These mappings are stored in a local JSON file (/opt/ibm/wlp/usr/servers/defaultServer/alert.json), which allows for easy updates to the attribute mappings as needed. The script fetches device details from Claroty, applies the mappings from the file, and then inserts the mapped data into Maximo IT. These can be updated as needed.

Alert.json file structure
{
"result":
	[{
		"ALERT_ID":"vulnerability_id",
		"DESCRIPTION":"vulnerability_name",
		"LOCATION":"device_site_name",
		"PRIORITY":"device_known_vulnerabilities",
		"SEVERITY":"device_risk_score",
		"CREATED_AT":"device_vulnerability_detection_date",
		"DESCRIPTION_LONGDESCRIPTION":"vulnerability_description",
		"VULNERABILITY_SCORE":"device_risk_score_points",
		"STATUS":"vulnerability_relevance"
	}]
}

Save your changes.

Table Schema in Maximo IT

To import the alerts into Maximo IT, two new tables are created: cdalert and ALERT_ENTITY_RELATIONSHIP in Maximo IT Db2. A sample table schemas for both are shown below.

cdalert Table Schema

Note: This is a sample table schema for the cdalert table. You can modify the schema based on your custom fields and other changes as necessary.

CDALERT Table Schema 

ALERT_ID 
Description: Claroty's vulnerability ID. 
Type: VARCHAR 
 
DESCRIPTION 
Description: Vulnerability Name. 
Type: VARCHAR 
 
PRIORITY 
Description: Represents the priority of the vulnerability, derived from device_known_vulnerabilities. 
Type: VARCHAR 
 
VULNERABILITY_SCORE 
Description: Represent the risk level, based on device_risk_score_points. 
Type: VARCHAR 
 
SEVERITY 
Description: Describes the severity of the vulnerability, derived from device_risk_score. 
Type: VARCHAR 
 
STATUS 
Description: Status of alert. 
Type: VARCHAR 
 
CREATED_BY 
Description: Source of the alert. 
Type: VARCHAR 
 
 
MODIFIED_BY 
Description: The user that updated the alert details (if applicable). 
Type: VARCHAR 
 
CREATED_AT 
Description: The date and time when the vulnerability was first detected. 
Type: VARCHAR 
 
LOCATION 
Description: Site name where the vulnerability was found. 
Type: VARCHAR

ALERT_ENTITY_RELATIONSHIP Table Schema

Note: This is a sample table schema for the ALERT_ENTITY_RELATIONSHIP table. You can modify the schema based on your custom fields and other changes as necessary.

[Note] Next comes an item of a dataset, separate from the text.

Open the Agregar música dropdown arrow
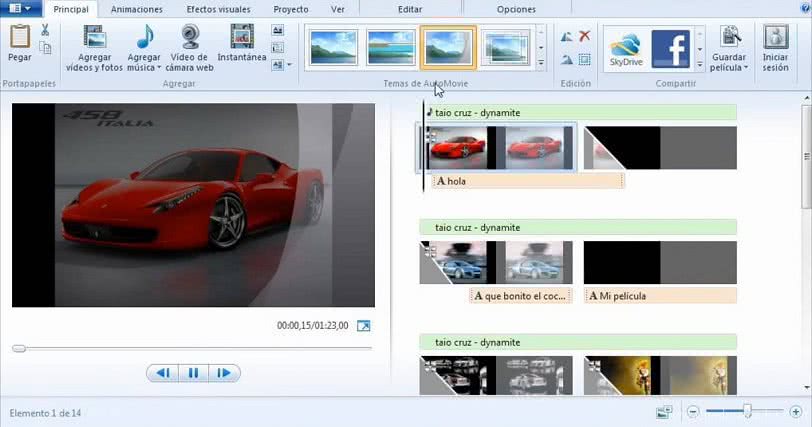pos(158,69)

ALERT_ENTITY_RELATIONSHIP Table Schema  
ENTITY_NAME 
Description: Name of the source related to the vulnerability. 
Type: VARCHAR 
 
ENTITY_ID 
Description: The unique identifier for the source id 
Type: VARCHAR 
 
ALERT_ID 
Description: Alert id from cdalert table 
Type: VARCHAR 
 
ALERT_STATUS 
Description: Indicates the current status. 
Type: VARCHAR 

INCIDENT_STATUS
Description: Indicates the current status of Incident. 
Type: VARCHAR 

INCIDENT_ID
Description: Unique ID of Incident. 
Type: VARCHAR